On walking around the Cathedral, it is noticeable that there are numerous votive candle stands in use, and at any given time there is likely to be a substantial number of small candles burning. In fact, over 50,000 such candles are burnt every month in the Cathedral. Nowadays the more modern flat candles in plastic containers are used as these are generally cleaner and simpler to maintain. It is the sacristan’s responsibility to fill up the various containers and remove the empty shells of burned-out candles. On the sanctuary itself, the high altar is adorned with a set of six very large candlesticks. These candles are lit from time to time, generally at the High Mass on Sundays and other major feast days. When the Archbishop of Westminster celebrates Mass, a seventh identical candlestick is placed on the balustrade behind the high altar. There are four candles on the main forward altar, six on Sundays and feast days. On solemn feast days, it is the custom for reliquaries to be placed on the main altar and for an additional set of six candles to be placed on the balustrade wall at the front of the sanctuary. The maintenance and replacement of all of these candles is carried out by the sacristan. In addition, there are candles to be maintained in other parts of the Cathedral, notably in the Blessed Sacrament Chapel and the Lady Chapel, and whenever Mass is celebrated in any of the various side chapels, a special set of candlesticks and a crucifix (each chapel has its own set) has to be prepared and placed in the appropriate chapel. In front of the tabernacle in the Blessed Sacrament Chapel, there are always three hanging sanctuary lamps burning, as well as a similar lamp in the Lady Chapel. These are replenished each week. As a result of all of these requirements, together with various other needs on special occasions, the Cathedral has to obtain and maintain a considerable supply of candles of various sizes, all of which forms part of the sacristy function.

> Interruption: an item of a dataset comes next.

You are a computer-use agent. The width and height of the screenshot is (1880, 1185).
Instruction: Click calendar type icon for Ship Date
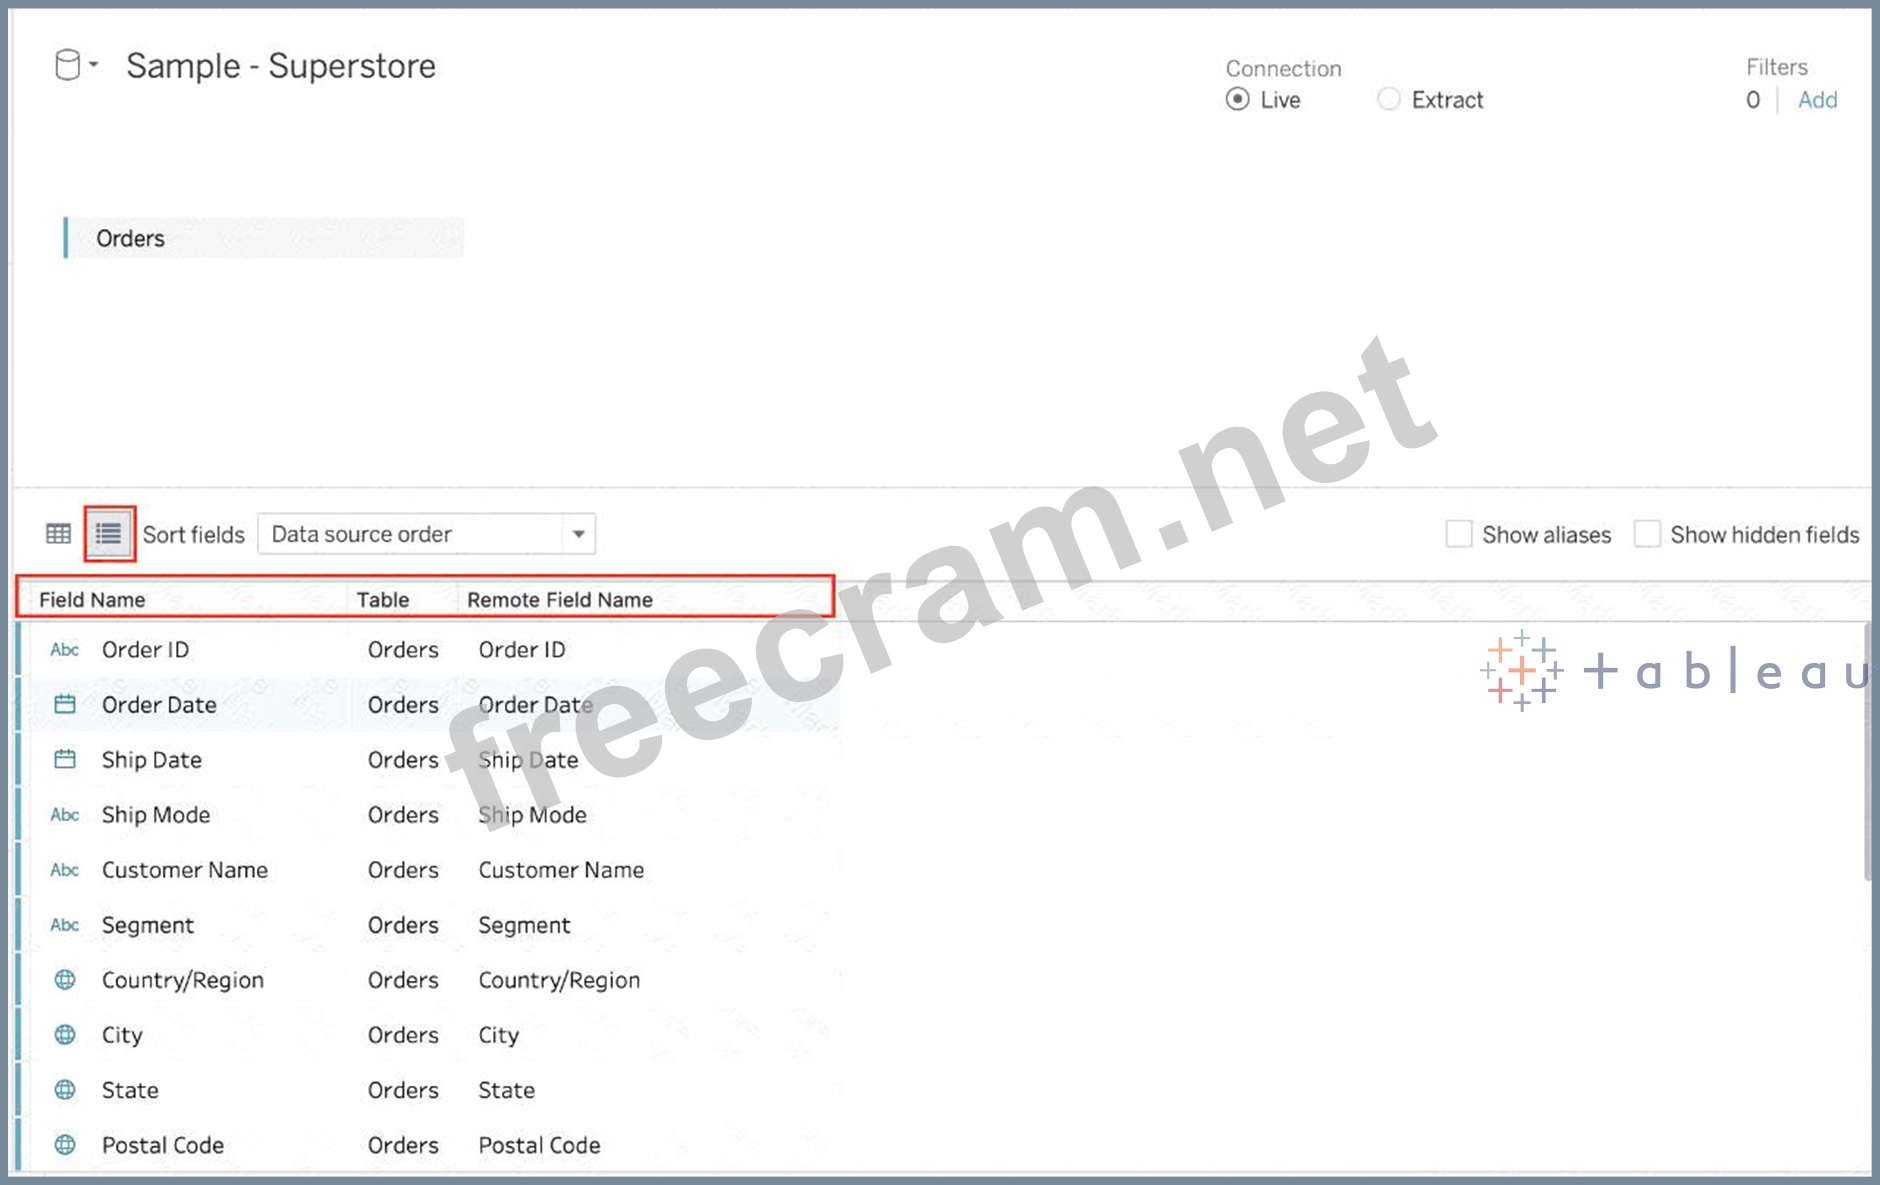[x=65, y=760]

In addition to the preparations for scheduled Masses in the Cathedral, the sacristan has to prepare for other regular or one-off services as required. These include Sunday Vespers and Benediction, the Guild of the Blessed Sacrament service on Mondays, baptisms, weddings and funerals as arranged, and other special Masses or services, some of which occur only once a year, and many of which are unique with their own special requirements.These descriptions relate to only a selection of the tasks undertaken by the sacristans in the Cathedral. There are various other tasks, sometimes simple, sometimes quite unusual, involving, in addition to the Cathedral itself, several other locations around the Cathedral complex.

The period over the last year or so has been unique, including, most recently, the Installation of the Archbishop Vincent Nichols and the visit of the Relics of St Thérèse of Lisieux. Working in the Cathedral over this period has certainly been a unique experience even if, at times, things have been rather hectic. If everything appears to run smoothly on major occasions, then it is certain that there is a considerable amount of unseen work going on behind the scenes. The role of sacristan in Westminster Cathedral can itself only be described as unique!